Requiem for New Orleans

There are dozens of events being planned, big and small, for the one-year annivesary of Katrina, coming this August 29. (You can visit our friends at the New Orleans Network for a good list of what's happening in the Big Easy.) But one of the most anticipated in New Orleans is a screening this week of Spike Lee's new four-hour HBO documentary, "When the Levees Broke: A Requiem in Four Acts."

Lee started filming the epic in September, when he flew to the city after watching the catastrophe while at a film festival in Venice, as he told Newsweek:


"It looked like what I assume Hiroshima looked like after World War II," he said as his car rolled past still-uncollected piles of trash and debris. "I didn't know what to expect when I got here, but I didn't expect what I saw, that's for sure."

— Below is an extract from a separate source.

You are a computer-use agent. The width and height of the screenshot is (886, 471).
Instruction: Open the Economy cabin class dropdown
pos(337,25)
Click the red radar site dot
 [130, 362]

The film began as a two-hour documentary, but HBO allowed Lee to expand it to three then four hours, allowing it to explore different sides of the storm and tell a story that may come as a surprise:

Act I covers the storm's arrival; Act II chronicles the failure of the emergency response; Act III follows an abandoned community coming to grips with all that it lost, and Act IV addresses the halting, haphazard effort to begin again. But images and ideas echo through each act like a fugue. Lee's voice is rarely heard; he lets Terence Blanchard's thundering brass score, dizzy with grief, do the speaking for him. (Blanchard, who has now collaborated with Lee 13 times, is a New Orleans native. In one of the film's most wrenching scenes, Blanchard visits the wreckage of his boyhood home with his aging mother.) Most of Katrina's victims were black, but Lee hasn't made a racial polemic. Some viewers will be surprised to find that Lee views the tragedy as a national betrayal rooted in class, not skin color. To him, what the victimized share most is that they had very little to begin with and were left with nothing.

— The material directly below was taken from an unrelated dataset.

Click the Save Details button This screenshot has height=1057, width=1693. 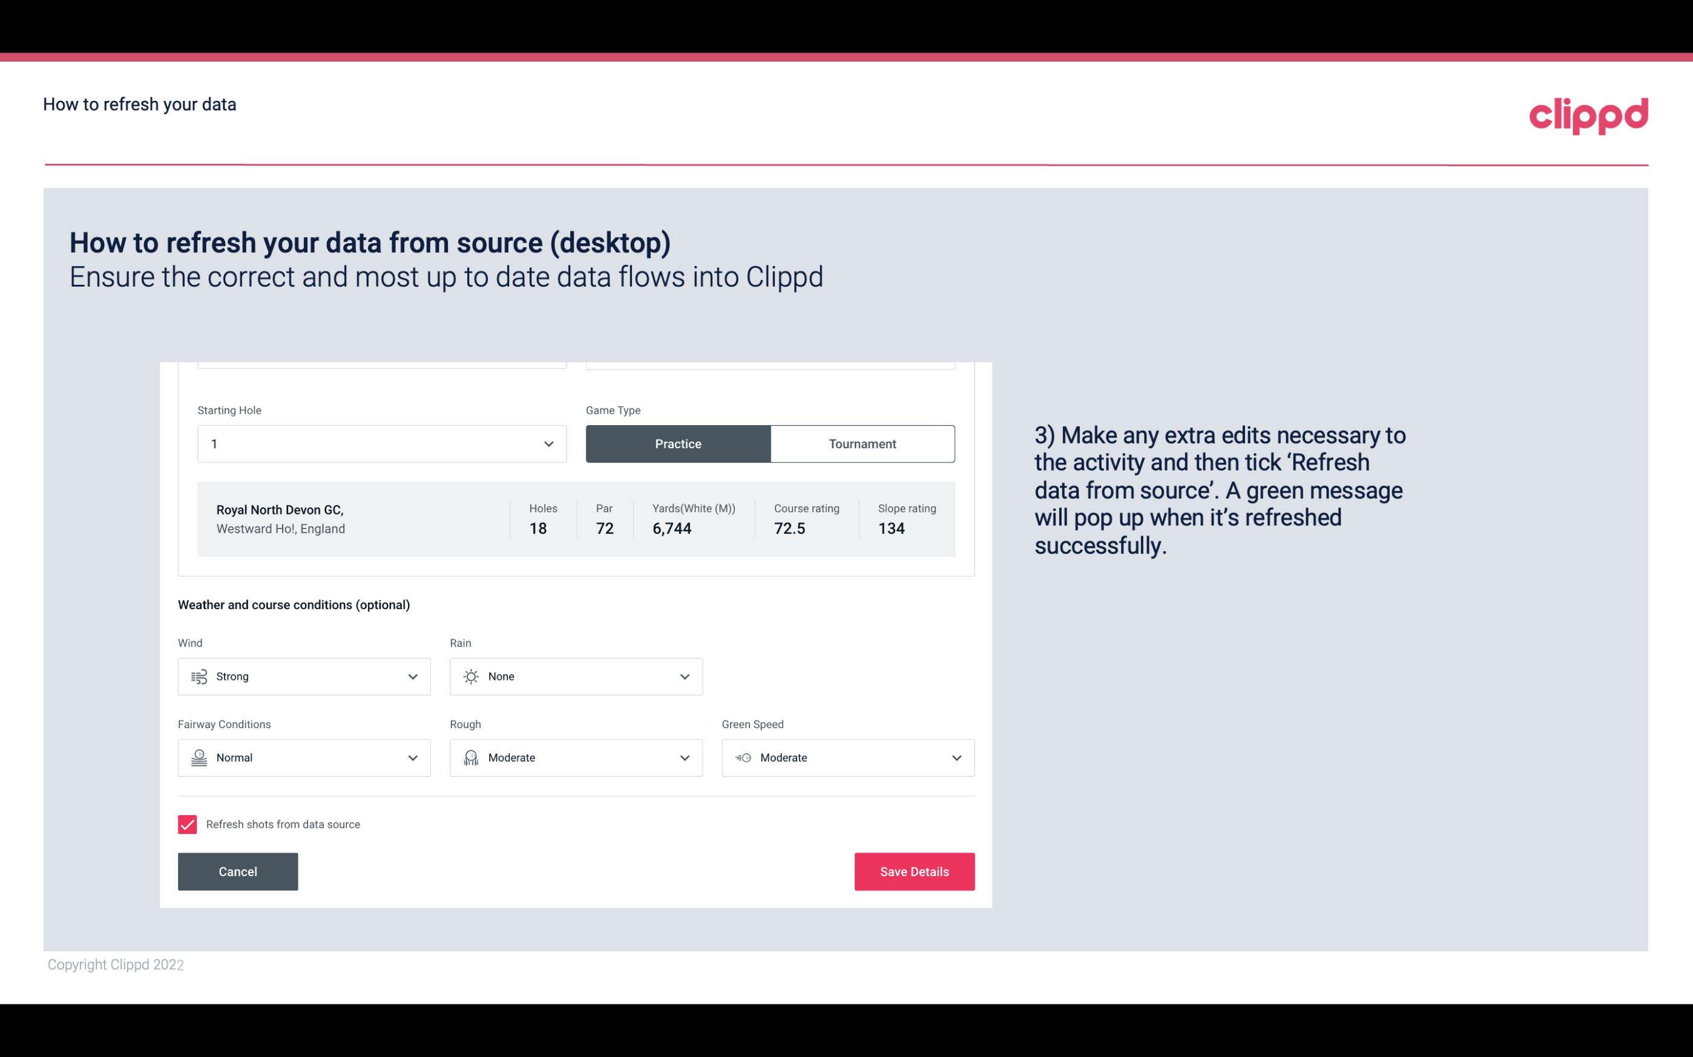[x=914, y=871]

Lee puts the camera on a range of big players, from Mayer Ray Nagin to Sean Penn doing hurricane relief; he has a special passage ridiculing Secretary of State Condoleeza Rice's shoe-shopping trip in Manhattan as the city drowned in flood water. But the core of the narrative is told by Phyllis Montana LeBlanc, a 42-year-old survivor from the Lower Ninth Ward -- who makes clear that for thousands, the tragedy of Katrina is far from over:

LeBlanc draws laugh after laugh in the film, but in real life she still panics every time she feels a raindrop. When a storm hits, she runs down the street to a friend's trailer and locks the door until it passes. She'd like to take something for her nerves, but that would require getting in line at 3 a.m. to see a city-appointed mental-health specialist. For her, Lee's film was more than just a chance to tell the world her story. It was therapy. "To be honest, I'm not sure what I would have done if Spike hadn't come when he did," she says. "I had a nervous breakdown right after Katrina, and I was fighting every day not to have another one. But talking about it to someone who I know cared about me and the people who suffered through this-it saved my sanity in a way. And I'm sure I'm not the only one."

Aside from what looks like a visual and mind-provoking feast, another treat: the film features Lee's 13th collaboration with Terence Blanchard, the grammy-winning trumpeter and composer (and New Orleans native).